**Description of the task**:
Copy out all of the lines below exactly; the pictures do not belong in the copy.
*** Opening Supplied data ***
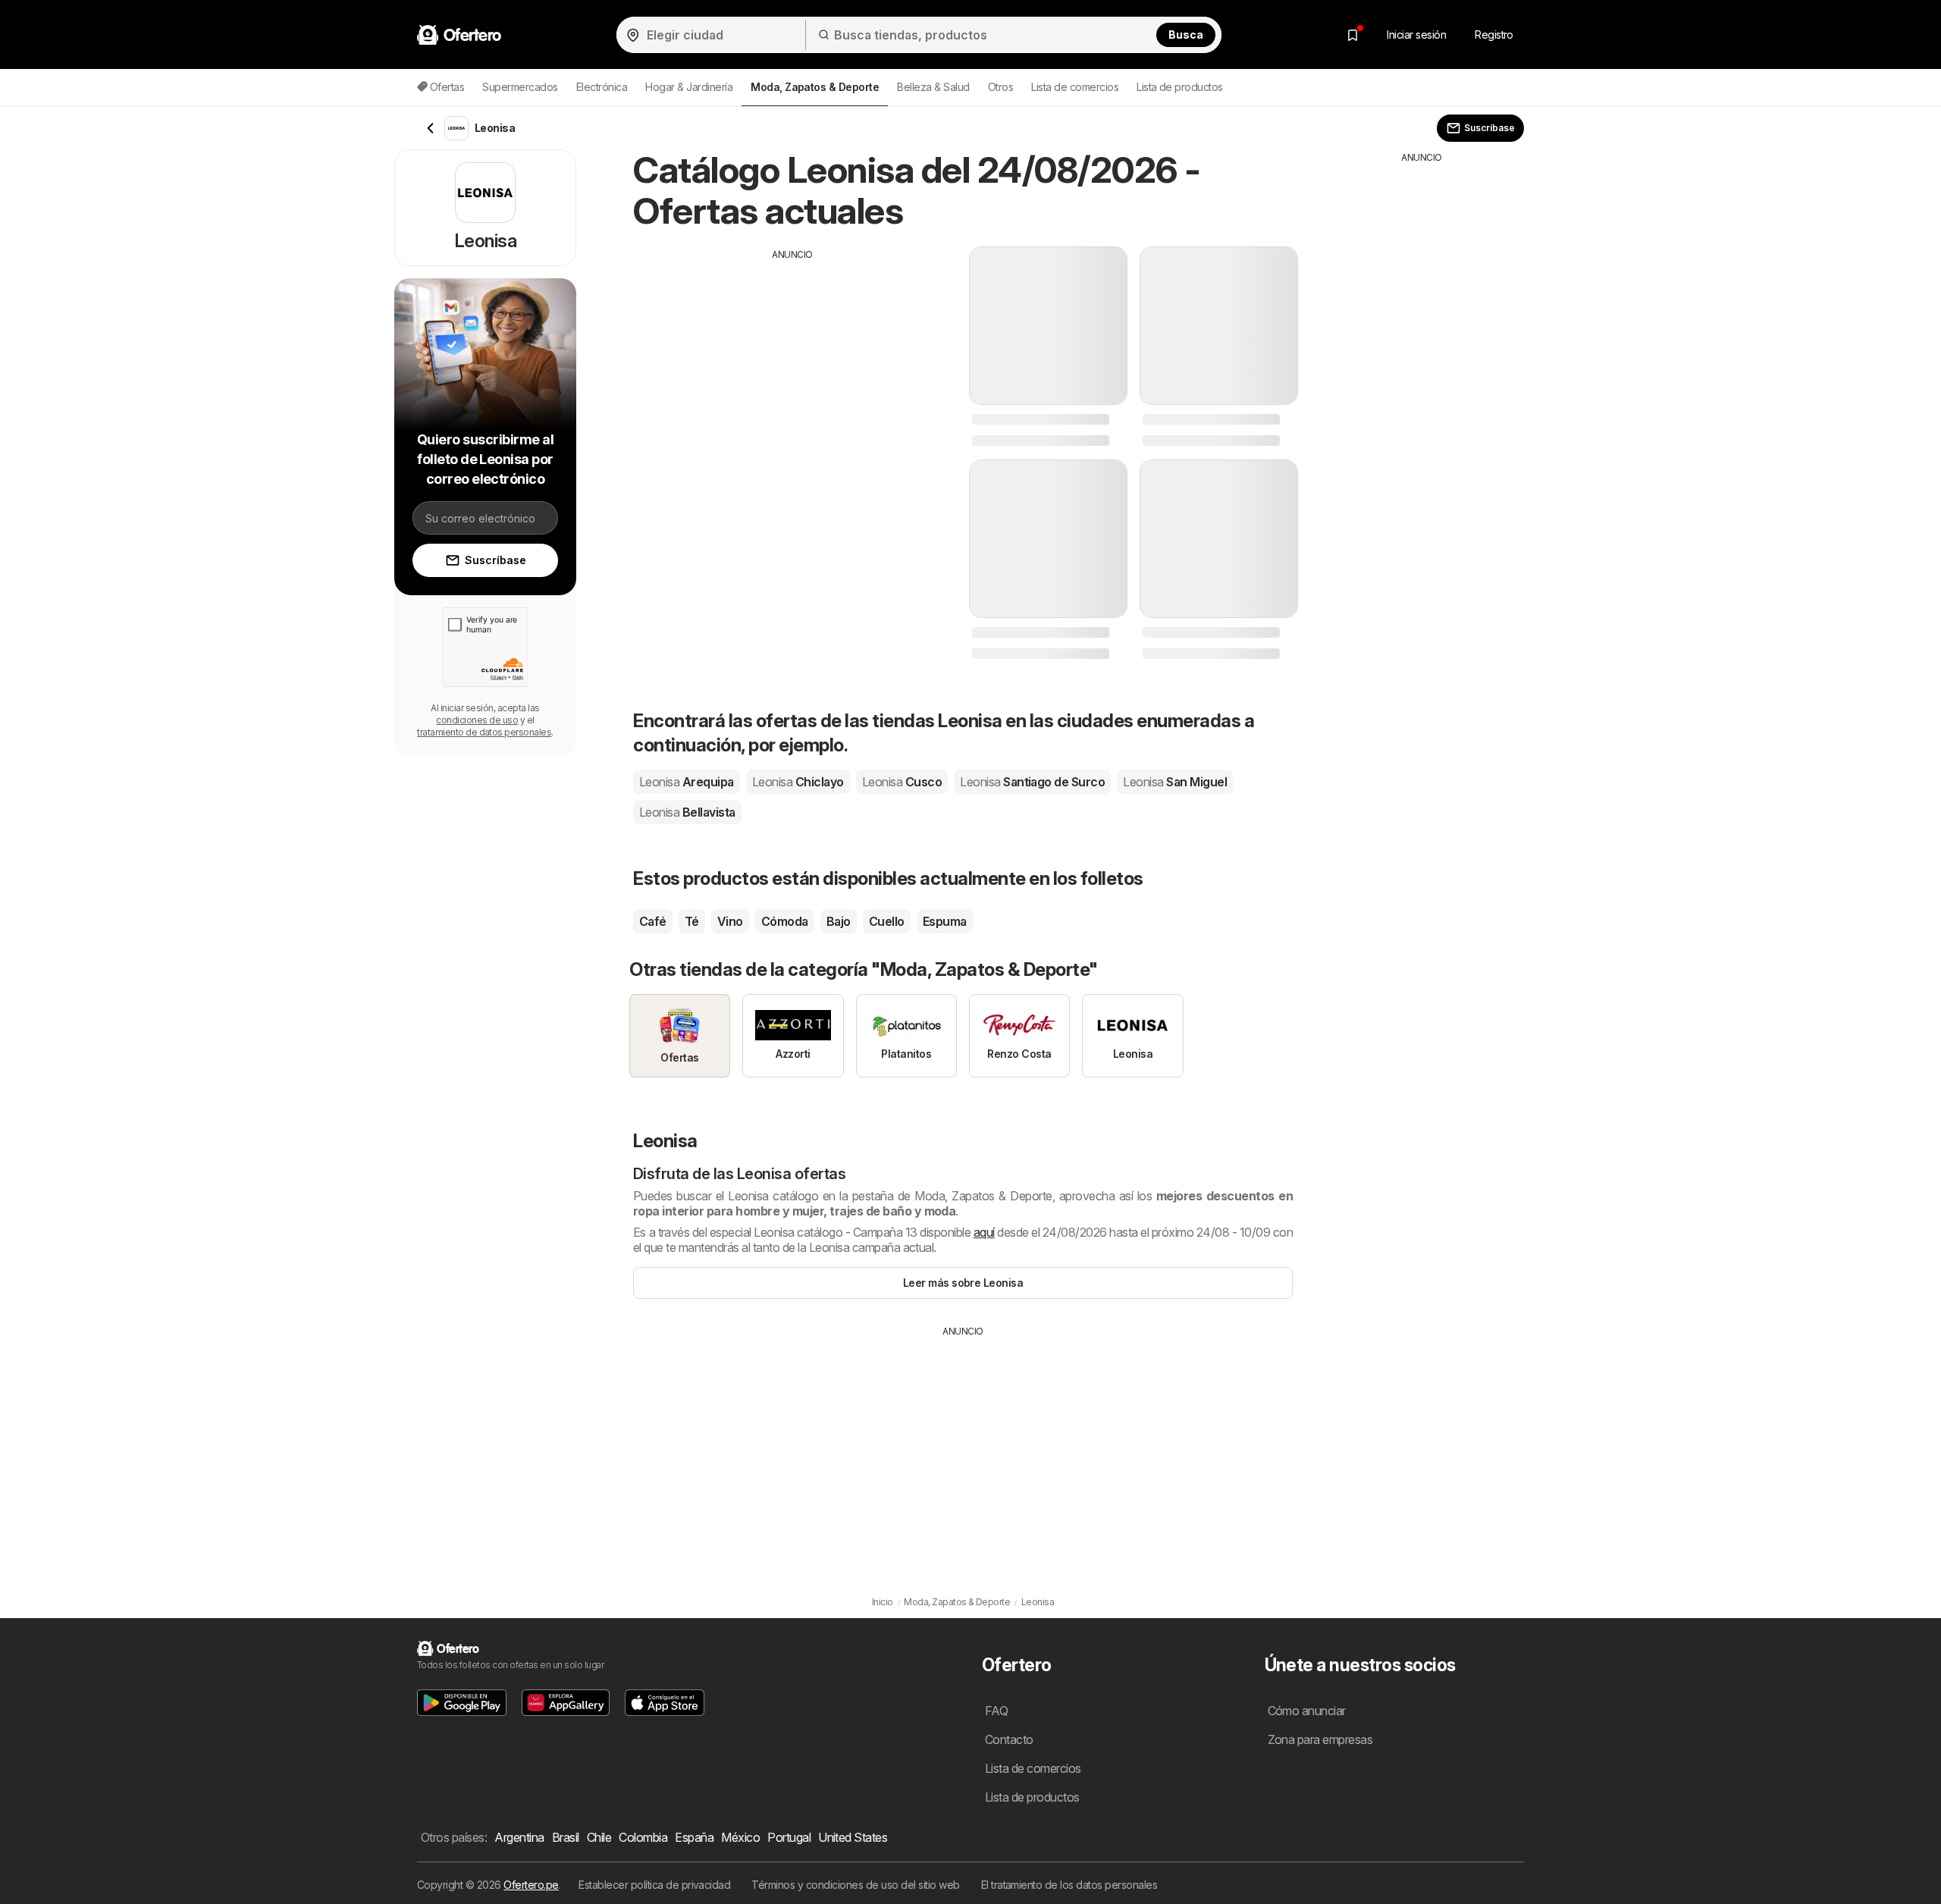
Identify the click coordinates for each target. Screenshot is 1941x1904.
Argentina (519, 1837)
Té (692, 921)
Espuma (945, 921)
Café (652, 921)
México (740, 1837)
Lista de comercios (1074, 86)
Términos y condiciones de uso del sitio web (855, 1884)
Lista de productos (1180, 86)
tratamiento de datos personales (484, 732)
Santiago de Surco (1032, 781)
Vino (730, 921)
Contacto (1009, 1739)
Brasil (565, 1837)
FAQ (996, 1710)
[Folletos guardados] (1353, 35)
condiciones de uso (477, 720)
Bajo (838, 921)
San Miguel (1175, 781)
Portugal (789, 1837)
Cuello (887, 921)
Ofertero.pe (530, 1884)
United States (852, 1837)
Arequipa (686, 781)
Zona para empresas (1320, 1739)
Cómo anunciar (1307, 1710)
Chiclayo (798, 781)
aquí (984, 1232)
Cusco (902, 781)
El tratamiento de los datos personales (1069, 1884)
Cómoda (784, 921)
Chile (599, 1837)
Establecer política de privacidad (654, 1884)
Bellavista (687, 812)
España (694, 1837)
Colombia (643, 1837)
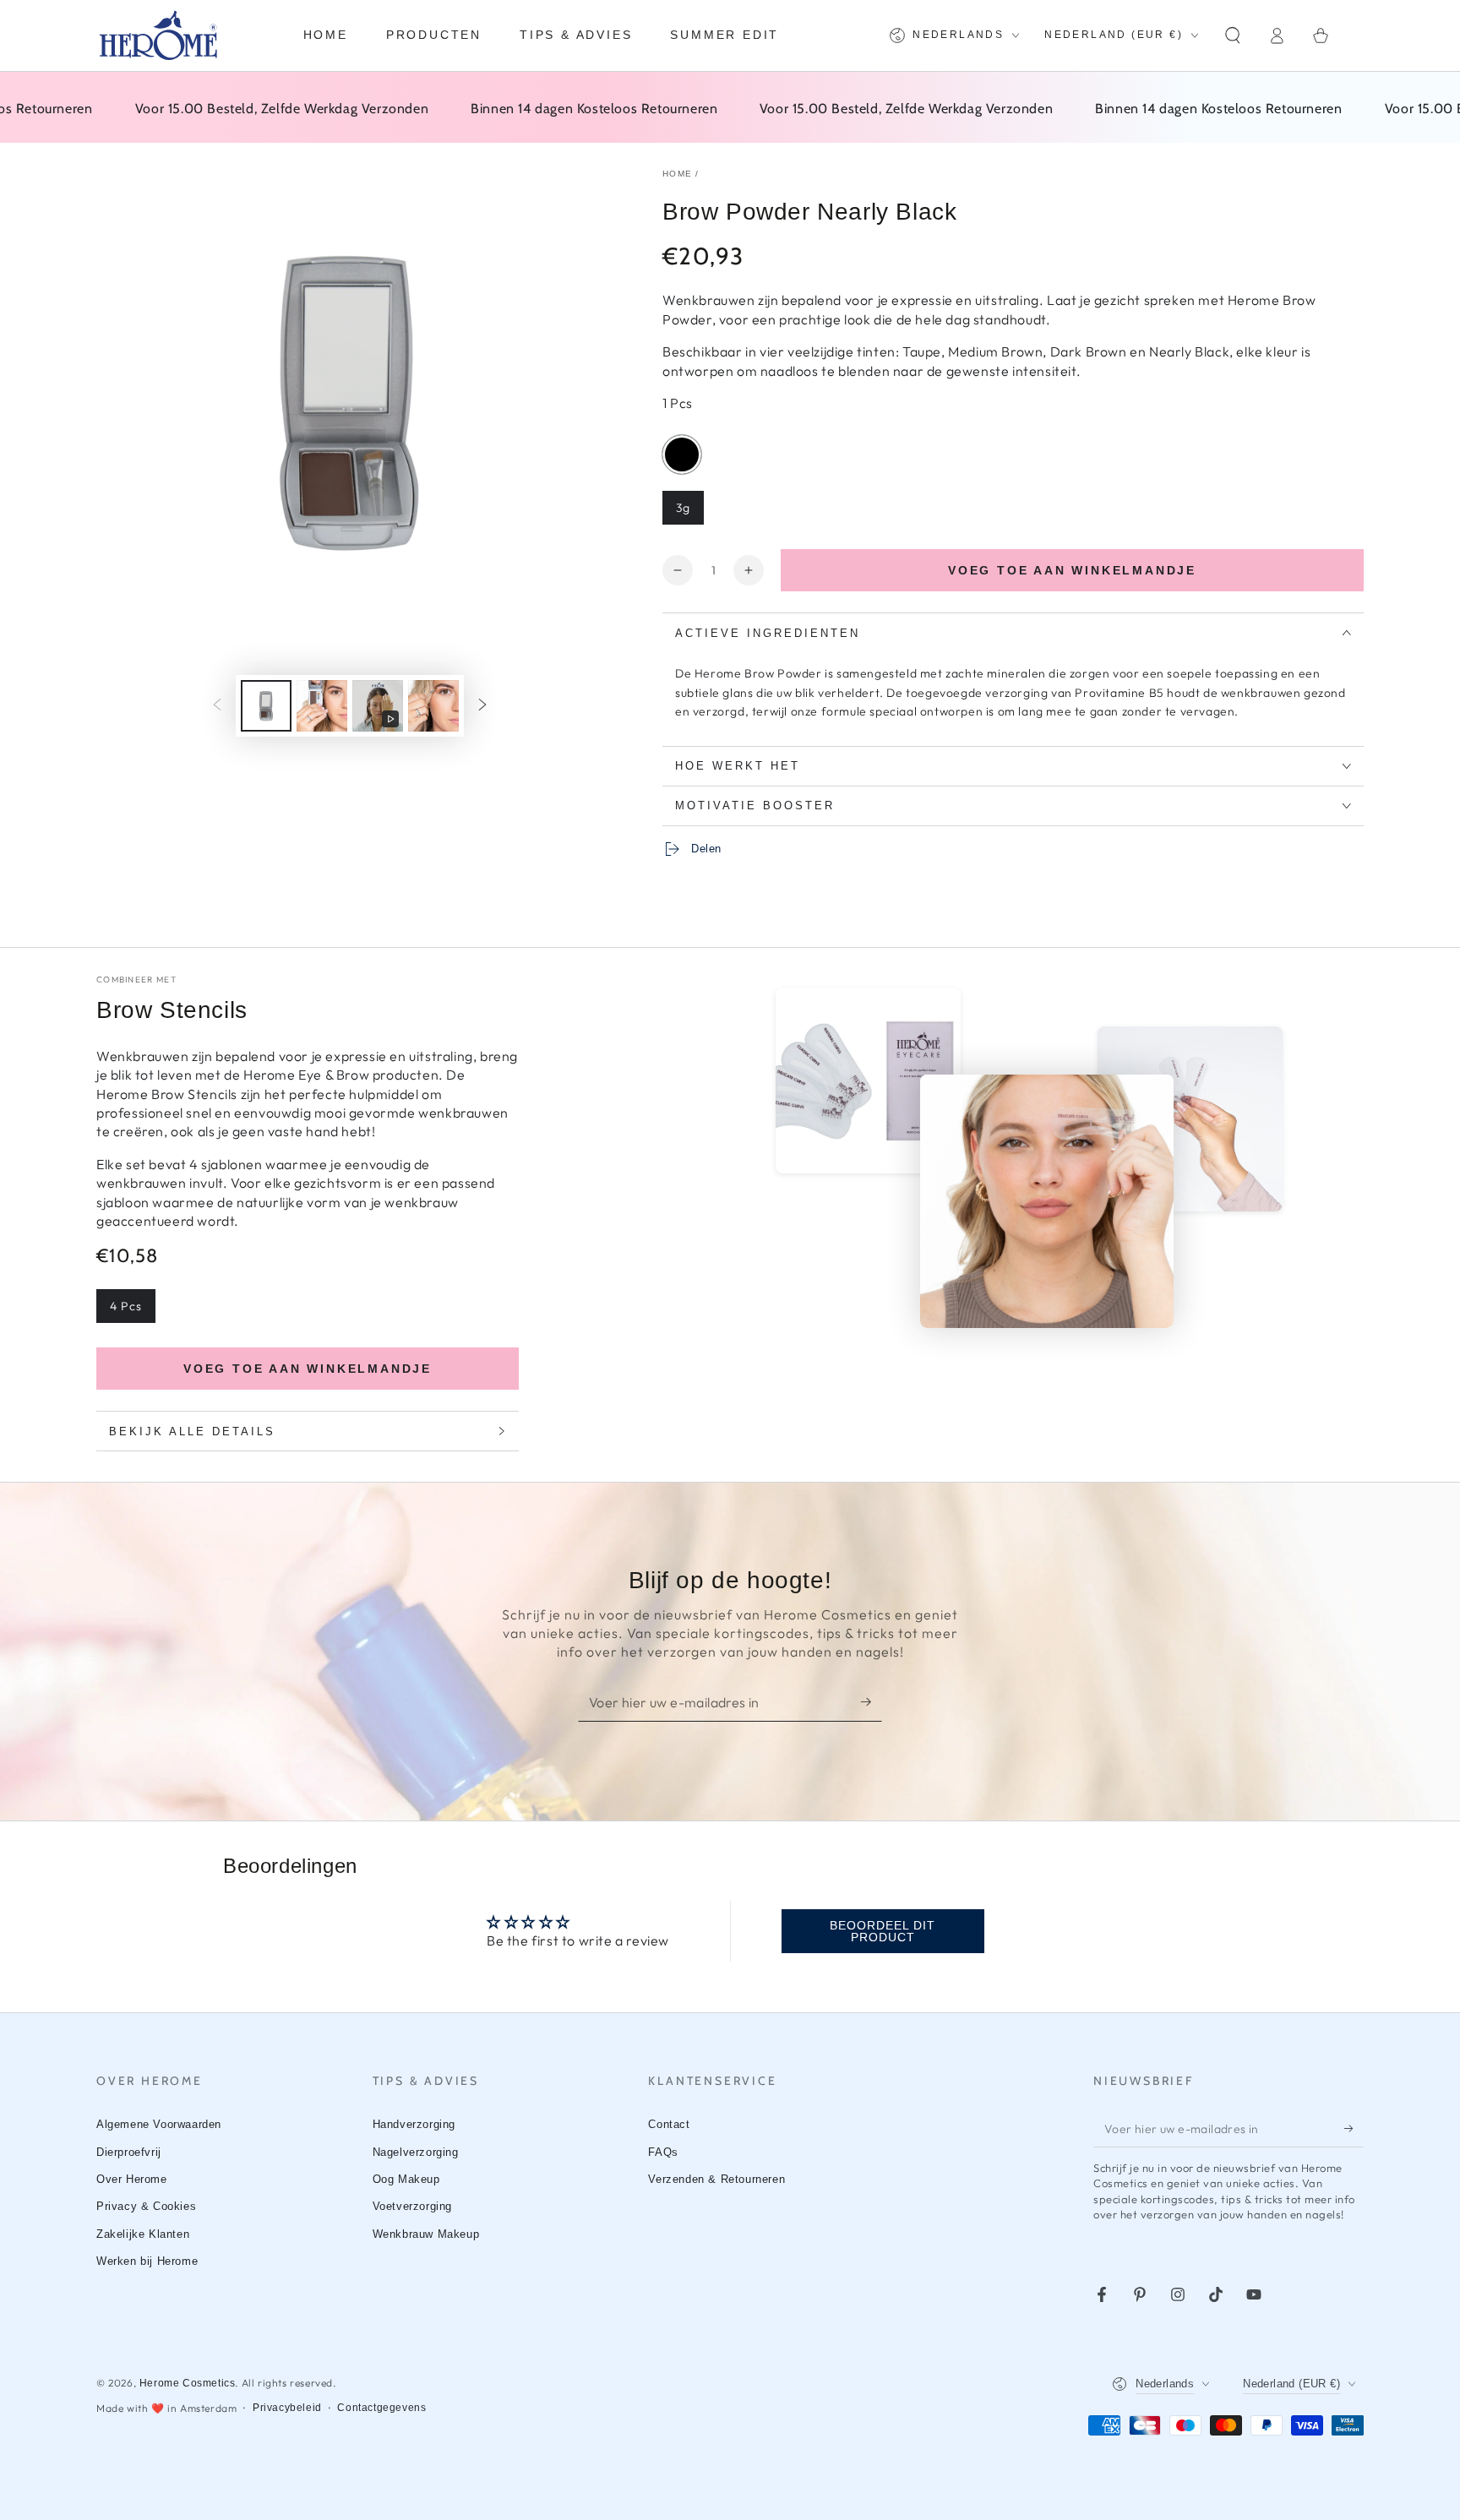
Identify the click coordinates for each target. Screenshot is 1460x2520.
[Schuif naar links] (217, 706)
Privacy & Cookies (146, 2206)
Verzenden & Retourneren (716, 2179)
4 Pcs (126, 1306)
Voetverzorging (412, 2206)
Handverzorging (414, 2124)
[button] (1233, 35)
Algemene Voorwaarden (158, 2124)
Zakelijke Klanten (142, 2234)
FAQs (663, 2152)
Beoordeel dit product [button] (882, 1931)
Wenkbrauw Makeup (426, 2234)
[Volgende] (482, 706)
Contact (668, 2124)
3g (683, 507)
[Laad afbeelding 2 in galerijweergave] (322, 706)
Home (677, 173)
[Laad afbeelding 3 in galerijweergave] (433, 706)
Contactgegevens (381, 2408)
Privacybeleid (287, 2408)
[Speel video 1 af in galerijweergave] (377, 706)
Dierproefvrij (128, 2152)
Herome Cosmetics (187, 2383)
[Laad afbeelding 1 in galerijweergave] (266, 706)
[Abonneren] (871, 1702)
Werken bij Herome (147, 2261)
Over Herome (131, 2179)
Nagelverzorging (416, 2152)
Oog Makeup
*** Closing Supplied data ***
**Result for this exercise**:
Identify the click coordinates for each target. Screenshot is 1941x1904.
Argentina (519, 1837)
Té (692, 921)
Espuma (945, 921)
Café (652, 921)
México (740, 1837)
Lista de comercios (1074, 86)
Términos y condiciones de uso del sitio web (855, 1884)
Lista de productos (1180, 86)
tratamiento de datos personales (484, 732)
Santiago de Surco (1032, 781)
Vino (730, 921)
Contacto (1009, 1739)
Brasil (565, 1837)
FAQ (996, 1710)
[Folletos guardados] (1353, 35)
condiciones de uso (477, 720)
Bajo (838, 921)
San Miguel (1175, 781)
Portugal (789, 1837)
Cuello (887, 921)
Ofertero.pe (530, 1884)
United States (852, 1837)
Arequipa (686, 781)
Zona para empresas (1320, 1739)
Cómo anunciar (1307, 1710)
Chiclayo (798, 781)
aquí (984, 1232)
Cusco (902, 781)
El tratamiento de los datos personales (1069, 1884)
Cómoda (784, 921)
Chile (599, 1837)
Establecer política de privacidad (654, 1884)
Bellavista (687, 812)
España (694, 1837)
Colombia (643, 1837)
Identify the click coordinates for each target. Screenshot is 1460x2520.
[Schuif naar links] (217, 706)
Privacy & Cookies (146, 2206)
Verzenden & Retourneren (716, 2179)
4 Pcs (126, 1306)
Voetverzorging (412, 2206)
Handverzorging (414, 2124)
[button] (1233, 35)
Algemene Voorwaarden (158, 2124)
Zakelijke Klanten (142, 2234)
FAQs (663, 2152)
Beoordeel dit product [button] (882, 1931)
Wenkbrauw Makeup (426, 2234)
[Volgende] (482, 706)
Contact (668, 2124)
3g (683, 507)
[Laad afbeelding 2 in galerijweergave] (322, 706)
Home (677, 173)
[Laad afbeelding 3 in galerijweergave] (433, 706)
Contactgegevens (381, 2408)
Privacybeleid (287, 2408)
[Speel video 1 af in galerijweergave] (377, 706)
Dierproefvrij (128, 2152)
Herome Cosmetics (187, 2383)
[Laad afbeelding 1 in galerijweergave] (266, 706)
[Abonneren] (871, 1702)
Werken bij Herome (147, 2261)
Over Herome (131, 2179)
Nagelverzorging (416, 2152)
Oog Makeup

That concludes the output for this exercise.